# [Work instructions]
Beneath this sentence is a listing. Return its lines from the one containing "Click the Workspaces sidebar icon" through the last, exactly, and omit the pictures.

# [Recorded information]
--- --- ---
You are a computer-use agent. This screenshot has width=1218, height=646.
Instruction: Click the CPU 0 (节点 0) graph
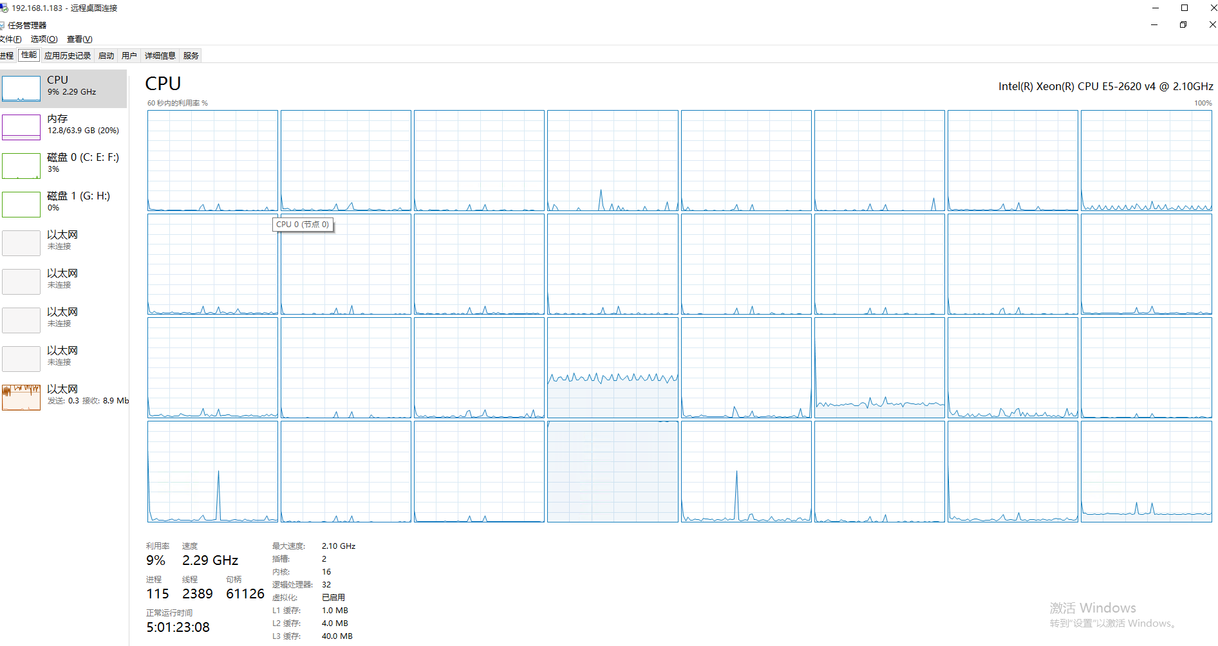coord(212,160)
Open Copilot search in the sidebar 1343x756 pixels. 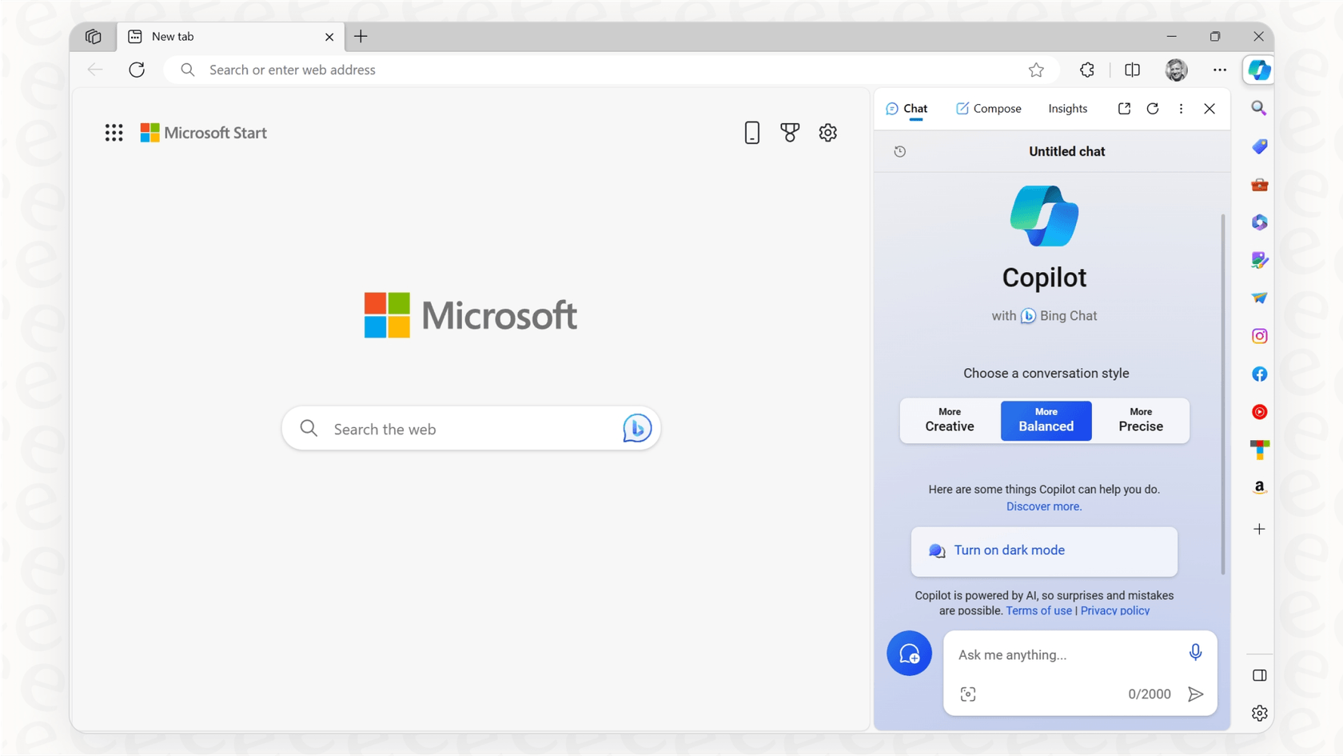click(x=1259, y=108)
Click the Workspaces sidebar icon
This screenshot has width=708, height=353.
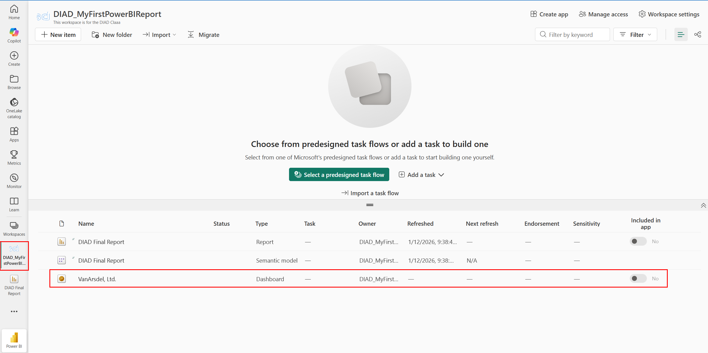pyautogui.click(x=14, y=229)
--- --- ---
# [Exercise solution]
Click the Workspaces sidebar icon
This screenshot has width=708, height=353.
pyautogui.click(x=14, y=229)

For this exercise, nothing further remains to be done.